An animated series featuring Tenida started airing on Zee Bangla. Tenida was voiced by Sabyasachi Chakrabarty, who is famous for playing Feluda in the recent films. Kyabla was voiced by Debasish Ghosh, who also wrote the script. Habul was voiced by Tapan Chakroborty. He was also the drama director. Pyalaa was voiced by Abhijit Biswas. Although none of the character's description of hair colour is given in the books, but in the comics, they all have black hair. But in this series, Tenida has red hair, Pyalaa has brown hair, Habul has violet and Kyabla has black hair.

=== Comics ===
The first comics was published in Anondomela Pujabarshiki in 80s — Crickter Tenida adapted from the story Cricket Maane Jhijhi.

The later comic adaptations were published through Anandamela. Arijit Dutta Chaudhuri illustrated these comics. Chronologically these comics are:
1. Jhau-bunglor Rahasyo
2. Tenida Aar Sindhughotok
3. Tenida Aar Yeti
4. Dadhichi, Poka, O Bishwakarma
5. Matsyo-Puran

First 3 of them are also available as comic books viz.
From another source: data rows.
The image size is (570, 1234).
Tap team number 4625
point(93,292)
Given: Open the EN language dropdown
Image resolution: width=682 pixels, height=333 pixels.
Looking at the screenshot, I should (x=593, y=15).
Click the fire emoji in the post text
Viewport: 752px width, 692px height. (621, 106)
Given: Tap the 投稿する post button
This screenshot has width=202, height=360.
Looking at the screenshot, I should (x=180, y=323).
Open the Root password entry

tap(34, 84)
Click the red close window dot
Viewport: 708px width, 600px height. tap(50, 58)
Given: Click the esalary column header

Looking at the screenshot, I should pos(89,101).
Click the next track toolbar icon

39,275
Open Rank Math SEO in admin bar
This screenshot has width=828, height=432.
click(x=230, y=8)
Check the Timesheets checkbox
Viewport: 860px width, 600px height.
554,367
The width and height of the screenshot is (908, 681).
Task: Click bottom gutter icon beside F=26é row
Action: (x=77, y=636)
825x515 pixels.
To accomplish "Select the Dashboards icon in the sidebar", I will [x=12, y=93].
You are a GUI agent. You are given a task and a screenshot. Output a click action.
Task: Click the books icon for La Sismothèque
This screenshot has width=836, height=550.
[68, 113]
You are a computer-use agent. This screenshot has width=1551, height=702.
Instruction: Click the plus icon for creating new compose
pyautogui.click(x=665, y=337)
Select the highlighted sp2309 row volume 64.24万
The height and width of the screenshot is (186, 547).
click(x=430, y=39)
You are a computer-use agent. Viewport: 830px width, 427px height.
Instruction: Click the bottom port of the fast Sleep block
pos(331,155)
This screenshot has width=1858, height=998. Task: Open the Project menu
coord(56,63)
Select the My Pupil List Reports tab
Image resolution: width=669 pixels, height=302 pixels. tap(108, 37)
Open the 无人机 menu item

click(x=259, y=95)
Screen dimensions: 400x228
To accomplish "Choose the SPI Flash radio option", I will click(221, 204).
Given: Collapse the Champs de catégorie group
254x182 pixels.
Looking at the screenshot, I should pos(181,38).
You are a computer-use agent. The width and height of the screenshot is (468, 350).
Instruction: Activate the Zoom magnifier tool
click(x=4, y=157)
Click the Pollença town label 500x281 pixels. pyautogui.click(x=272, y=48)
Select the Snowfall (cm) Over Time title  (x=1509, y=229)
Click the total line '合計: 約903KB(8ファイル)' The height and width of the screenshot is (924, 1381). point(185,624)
Jhau-bunglor Rahasyo and Tenida: Sindhughotok Aar Yeti from Ananda Publishers .This comics are illustrated by Arijit Dutta Chaudhuri.

Recently, in 2009 Pujabarshiki Sandesh, edited by Sandip Ray, Harshomohan Chattoraj illustrated a comics on Tenida Story: Bhajagorango Katha.

In 2018, Tenidar Obhijaan a compilation of three comics (Bon Bhojoner Byapaar, Cricket Maane JhiJhi and Bhojogourango Katha) was published. Arijit Dutta Chaudhuri illustrated the comics. In 2020, Tenidar Obhijan (Vol. 2) was published. It contained the comics Kombol Niruddesh, illustrated by Arijit Dutta Chaudhuri.